▶ _課題の内容_
1. 次の(a)〜(c)が海外出張の文章の内容と合っているかを、それぞれ「はい」か「いいえ」で答え、決め手となる文章中の語句をそのまま引用して示してください。(a) 筆者は成田からフランクフルトへ向かう飛行機の中にいる。(b) 筆者は最近ほとんど日本にいる。(c) 前回の文章は現地に到着したところで終わった。
2. 海外出張の文章の最後の文に続けて、その先を書き進めてください。

▶ _本文_
····················

• 日本語
  • 英語

城戸・笹部・千葉研究室

城戸の独り言

2001年01月19日
海外の歩き方(中)

 ここは成田からフランクフルトへ向かう飛行機の中、そうです今日も海外出張です。ここのところ海外出張続きで、日本にはほとんどいないんですよねえ。飛行機の中ではウイスキーなんかをチビリチビリとやってたりして脳がマヒしてましてね、できることといえばこんなバカ文を書くことぐらいですか。

 さて、今回は海外の歩き方(上)に続く、中編です。もし、まだ(上)を読んでない人がいたら、まずあちらを読んでくださいね。前回は現地に到着したところで終わりましたので、今回は現地編です。現地で私が遭遇した数々の失敗談、笑い話をご披露しましょう。

····················

▶ _表示情報_
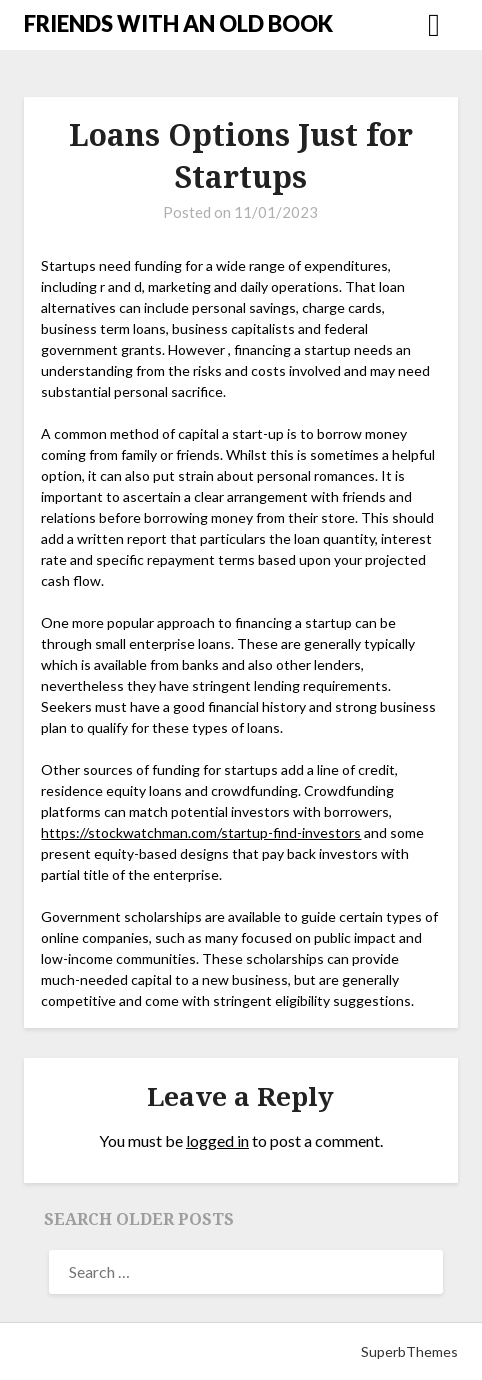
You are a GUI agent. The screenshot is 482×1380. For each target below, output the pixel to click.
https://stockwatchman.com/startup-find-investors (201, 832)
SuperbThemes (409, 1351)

····················

▶ _課題への回答_
1.
(a) はい ―「ここは成田からフランクフルトへ向かう飛行機の中」
(b) いいえ ―「日本にはほとんどいないんですよねえ」
(c) はい ―「前回は現地に到着したところで終わりましたので」

2.
 まず、空港からボッタクリタクシーにも乗らず無事ホテルに到着したあなたは、チェックインするわけですが、フロントでは名前を告げ、パスポート、クレジットカードを差し出します。これには英語力は必要ありません。旅行の前にホテルの予約を済ませてるはずですから普通はこれでノープロブレム、すんなりと部屋の鍵を手に入れられるはずです。しかし、万が一、何らかの手違いであなたの部屋が予約されてなかったらどうしますか?私の場合、以前こんなことがありました。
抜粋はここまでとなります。